Acid-throwing cases usually involve love triangles or contract revenge attacks but when Lo Ching-ho, 24, dropped a bottle of drain cleaner on six people in a busy Causeway Bay street he created a whole new category for the offence.

'There has never been any case like this, where the defendant threw acid with no particular victim in mind, but just any victim who might be there,' Mrs Justice Judianna Barnes Wai-ling said, convicting Lo of throwing corrosive fluid with intent to cause grievous bodily harm. 'This is a new category.'

Lo's barrister, Oliver Davies, agreed, saying there had been 'absolutely nothing like this' before.
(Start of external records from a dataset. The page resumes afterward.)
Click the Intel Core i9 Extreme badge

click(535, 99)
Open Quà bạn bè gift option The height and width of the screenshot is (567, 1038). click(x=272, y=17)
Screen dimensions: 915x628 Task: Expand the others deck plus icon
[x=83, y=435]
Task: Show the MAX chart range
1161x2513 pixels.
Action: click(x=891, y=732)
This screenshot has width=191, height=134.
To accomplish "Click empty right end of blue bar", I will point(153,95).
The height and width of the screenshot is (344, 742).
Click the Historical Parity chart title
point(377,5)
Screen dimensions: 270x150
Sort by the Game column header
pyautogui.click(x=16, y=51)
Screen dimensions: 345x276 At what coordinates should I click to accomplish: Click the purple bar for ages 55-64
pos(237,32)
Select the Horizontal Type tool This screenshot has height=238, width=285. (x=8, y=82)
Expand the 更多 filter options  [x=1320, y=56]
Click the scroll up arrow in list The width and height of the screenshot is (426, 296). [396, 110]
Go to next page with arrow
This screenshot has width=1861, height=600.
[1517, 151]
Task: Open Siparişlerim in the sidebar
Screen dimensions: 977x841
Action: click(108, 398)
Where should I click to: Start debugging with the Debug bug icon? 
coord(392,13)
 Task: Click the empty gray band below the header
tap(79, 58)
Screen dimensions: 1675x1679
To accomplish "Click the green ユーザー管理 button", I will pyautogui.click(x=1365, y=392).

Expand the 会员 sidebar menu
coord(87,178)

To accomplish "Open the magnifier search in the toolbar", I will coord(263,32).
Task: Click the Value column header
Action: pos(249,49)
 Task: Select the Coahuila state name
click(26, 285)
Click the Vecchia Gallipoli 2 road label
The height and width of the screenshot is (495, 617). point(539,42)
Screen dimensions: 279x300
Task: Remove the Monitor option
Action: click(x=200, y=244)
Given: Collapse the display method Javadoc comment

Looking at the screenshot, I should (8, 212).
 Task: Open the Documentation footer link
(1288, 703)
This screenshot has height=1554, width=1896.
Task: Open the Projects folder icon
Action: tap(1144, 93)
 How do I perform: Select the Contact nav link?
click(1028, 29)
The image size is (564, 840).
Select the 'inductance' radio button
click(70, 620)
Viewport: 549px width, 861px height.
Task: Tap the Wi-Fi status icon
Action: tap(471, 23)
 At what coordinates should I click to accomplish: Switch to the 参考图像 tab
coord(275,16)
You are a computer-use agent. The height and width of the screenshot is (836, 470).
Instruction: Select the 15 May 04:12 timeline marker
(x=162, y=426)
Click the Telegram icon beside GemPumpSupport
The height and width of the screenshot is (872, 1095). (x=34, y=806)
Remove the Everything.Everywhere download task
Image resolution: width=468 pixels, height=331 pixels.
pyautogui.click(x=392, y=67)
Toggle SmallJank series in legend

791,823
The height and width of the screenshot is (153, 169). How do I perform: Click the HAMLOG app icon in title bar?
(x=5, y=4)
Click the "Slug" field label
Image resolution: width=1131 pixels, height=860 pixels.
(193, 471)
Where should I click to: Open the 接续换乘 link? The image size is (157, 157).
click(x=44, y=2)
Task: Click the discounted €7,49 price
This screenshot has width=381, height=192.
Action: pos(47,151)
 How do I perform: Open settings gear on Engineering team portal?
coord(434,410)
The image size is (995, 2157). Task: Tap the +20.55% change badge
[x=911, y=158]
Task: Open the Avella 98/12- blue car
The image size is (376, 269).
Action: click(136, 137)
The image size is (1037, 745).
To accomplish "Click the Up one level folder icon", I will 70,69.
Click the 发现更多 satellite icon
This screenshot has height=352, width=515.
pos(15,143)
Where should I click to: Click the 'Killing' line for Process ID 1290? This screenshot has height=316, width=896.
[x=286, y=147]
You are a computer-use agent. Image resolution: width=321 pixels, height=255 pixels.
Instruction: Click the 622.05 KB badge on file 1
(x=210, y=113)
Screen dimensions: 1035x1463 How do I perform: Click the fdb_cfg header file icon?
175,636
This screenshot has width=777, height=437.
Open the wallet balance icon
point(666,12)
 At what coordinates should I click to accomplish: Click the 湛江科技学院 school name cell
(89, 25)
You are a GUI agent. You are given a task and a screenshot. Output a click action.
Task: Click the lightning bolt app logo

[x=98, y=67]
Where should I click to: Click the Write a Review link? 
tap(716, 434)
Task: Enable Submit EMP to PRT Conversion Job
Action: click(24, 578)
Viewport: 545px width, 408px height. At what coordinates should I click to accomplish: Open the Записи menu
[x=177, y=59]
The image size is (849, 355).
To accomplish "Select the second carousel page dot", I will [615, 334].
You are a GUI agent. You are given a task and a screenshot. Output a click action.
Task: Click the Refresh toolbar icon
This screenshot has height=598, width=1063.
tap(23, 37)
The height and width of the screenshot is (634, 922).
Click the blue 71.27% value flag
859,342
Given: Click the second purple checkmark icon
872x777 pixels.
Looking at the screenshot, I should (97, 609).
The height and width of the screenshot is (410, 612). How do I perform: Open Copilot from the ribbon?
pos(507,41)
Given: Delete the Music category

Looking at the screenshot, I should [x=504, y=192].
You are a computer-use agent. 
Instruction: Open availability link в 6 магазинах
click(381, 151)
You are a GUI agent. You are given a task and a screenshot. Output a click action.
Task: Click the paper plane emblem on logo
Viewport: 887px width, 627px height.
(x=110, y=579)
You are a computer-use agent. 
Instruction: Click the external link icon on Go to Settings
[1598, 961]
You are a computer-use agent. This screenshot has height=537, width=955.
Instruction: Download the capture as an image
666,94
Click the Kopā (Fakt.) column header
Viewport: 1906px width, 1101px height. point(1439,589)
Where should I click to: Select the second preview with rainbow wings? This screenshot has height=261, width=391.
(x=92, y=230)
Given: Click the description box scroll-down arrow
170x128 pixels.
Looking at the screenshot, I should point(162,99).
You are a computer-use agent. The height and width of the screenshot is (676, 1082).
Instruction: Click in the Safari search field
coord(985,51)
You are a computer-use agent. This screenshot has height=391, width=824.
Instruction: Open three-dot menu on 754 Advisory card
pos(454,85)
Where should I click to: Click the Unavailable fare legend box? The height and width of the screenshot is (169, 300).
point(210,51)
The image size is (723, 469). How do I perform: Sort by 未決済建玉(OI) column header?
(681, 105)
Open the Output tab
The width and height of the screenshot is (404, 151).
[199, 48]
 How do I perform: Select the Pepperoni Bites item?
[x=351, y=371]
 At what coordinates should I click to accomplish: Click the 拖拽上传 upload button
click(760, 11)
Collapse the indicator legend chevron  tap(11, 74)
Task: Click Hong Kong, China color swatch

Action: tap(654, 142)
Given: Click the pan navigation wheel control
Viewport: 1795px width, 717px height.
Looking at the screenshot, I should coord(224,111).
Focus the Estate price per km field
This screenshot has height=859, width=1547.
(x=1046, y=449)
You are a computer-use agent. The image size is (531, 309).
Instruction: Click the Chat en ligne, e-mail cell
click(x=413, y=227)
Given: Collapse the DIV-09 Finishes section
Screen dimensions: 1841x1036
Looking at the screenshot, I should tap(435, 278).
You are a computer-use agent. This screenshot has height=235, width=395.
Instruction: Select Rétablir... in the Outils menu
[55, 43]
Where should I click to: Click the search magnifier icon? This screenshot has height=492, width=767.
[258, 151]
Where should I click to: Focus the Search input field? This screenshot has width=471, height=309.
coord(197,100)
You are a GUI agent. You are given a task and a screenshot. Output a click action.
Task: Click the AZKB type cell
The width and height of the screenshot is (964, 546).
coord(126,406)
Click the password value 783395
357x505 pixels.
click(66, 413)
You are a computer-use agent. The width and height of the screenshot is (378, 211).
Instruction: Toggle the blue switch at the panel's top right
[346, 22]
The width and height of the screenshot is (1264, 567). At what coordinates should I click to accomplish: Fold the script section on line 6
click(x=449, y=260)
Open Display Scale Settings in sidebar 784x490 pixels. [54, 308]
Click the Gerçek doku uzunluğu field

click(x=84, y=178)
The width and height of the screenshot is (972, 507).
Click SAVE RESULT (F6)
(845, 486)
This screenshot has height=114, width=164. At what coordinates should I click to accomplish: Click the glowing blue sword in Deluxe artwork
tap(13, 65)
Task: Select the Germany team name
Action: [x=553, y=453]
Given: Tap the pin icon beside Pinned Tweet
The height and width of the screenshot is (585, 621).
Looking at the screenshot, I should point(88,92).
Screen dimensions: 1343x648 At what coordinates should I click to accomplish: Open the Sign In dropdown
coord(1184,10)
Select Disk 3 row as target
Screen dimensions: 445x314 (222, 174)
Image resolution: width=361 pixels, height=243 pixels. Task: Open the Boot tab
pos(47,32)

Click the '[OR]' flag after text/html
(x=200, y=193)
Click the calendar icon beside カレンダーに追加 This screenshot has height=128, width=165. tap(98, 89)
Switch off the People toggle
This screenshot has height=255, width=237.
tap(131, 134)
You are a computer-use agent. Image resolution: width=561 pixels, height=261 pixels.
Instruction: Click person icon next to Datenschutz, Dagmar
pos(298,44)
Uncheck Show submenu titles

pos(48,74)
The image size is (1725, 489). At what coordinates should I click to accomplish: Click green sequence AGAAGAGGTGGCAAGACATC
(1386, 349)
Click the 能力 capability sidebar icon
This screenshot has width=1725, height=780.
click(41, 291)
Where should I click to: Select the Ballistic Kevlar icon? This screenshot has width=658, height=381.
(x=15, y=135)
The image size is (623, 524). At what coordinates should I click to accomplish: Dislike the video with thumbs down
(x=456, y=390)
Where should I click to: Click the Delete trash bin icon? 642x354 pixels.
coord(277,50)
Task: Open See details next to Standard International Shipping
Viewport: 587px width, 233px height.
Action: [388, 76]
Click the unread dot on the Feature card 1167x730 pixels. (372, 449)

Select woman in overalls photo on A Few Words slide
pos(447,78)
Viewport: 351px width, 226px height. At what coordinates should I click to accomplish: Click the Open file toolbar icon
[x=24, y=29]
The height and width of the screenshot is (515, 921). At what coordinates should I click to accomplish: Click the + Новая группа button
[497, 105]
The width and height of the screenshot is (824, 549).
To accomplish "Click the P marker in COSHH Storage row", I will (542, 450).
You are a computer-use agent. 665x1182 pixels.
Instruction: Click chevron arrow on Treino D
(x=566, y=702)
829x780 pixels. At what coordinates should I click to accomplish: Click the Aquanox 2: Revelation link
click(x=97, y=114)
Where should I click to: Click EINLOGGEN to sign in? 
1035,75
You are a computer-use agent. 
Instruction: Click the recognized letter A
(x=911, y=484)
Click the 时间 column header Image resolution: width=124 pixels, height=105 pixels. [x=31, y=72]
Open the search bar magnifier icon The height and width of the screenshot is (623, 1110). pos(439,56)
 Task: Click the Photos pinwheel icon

A jury unanimously convicted Lo on the charge, which he denied, in the Court of First Instance. He pleaded guilty to a lesser alternative charge of inflicting grievous bodily harm.

Sentencing was adjourned to December 15 pending a psychological report on him and medical and psychological reports on two victims who were seriously injured in Lockhart Road on December 12 last year.

The judge said that previous instances of the charge involved either love triangles or cases where a person attacked a stranger for money for someone who wanted revenge.

She said the courts sometimes used jail terms of 15 years as the starting point for sentencing in the love triangle situation, and 18 years for attacks for reward.

Lo, who faces a maximum penalty of life in prison, had said that a man with 'superpowers' who regularly communicated with him telepathically spurred him to carry out the attacks. He said he had been upset after having an argument with a friend and because the friend and his family were not taking his calls.

He said he carried two bottles of drain cleaner and wandered around the city aimlessly for hours before carrying out the attack.

Lo was diagnosed as paranoid schizophrenic in 2007 and said he stopped taking his medicine in 2008. But a psychiatrist said during the trial that Lo did not suffer from mental illness although he probably had a personality disorder.

Senior prosecutor Peggy Lo Suk-ling said yesterday that the defendant exhibited no symptoms after 2007.

Lo previously worked as a waiter at a restaurant in Disneyland, a clerk with HSBC, and as a part-time performer.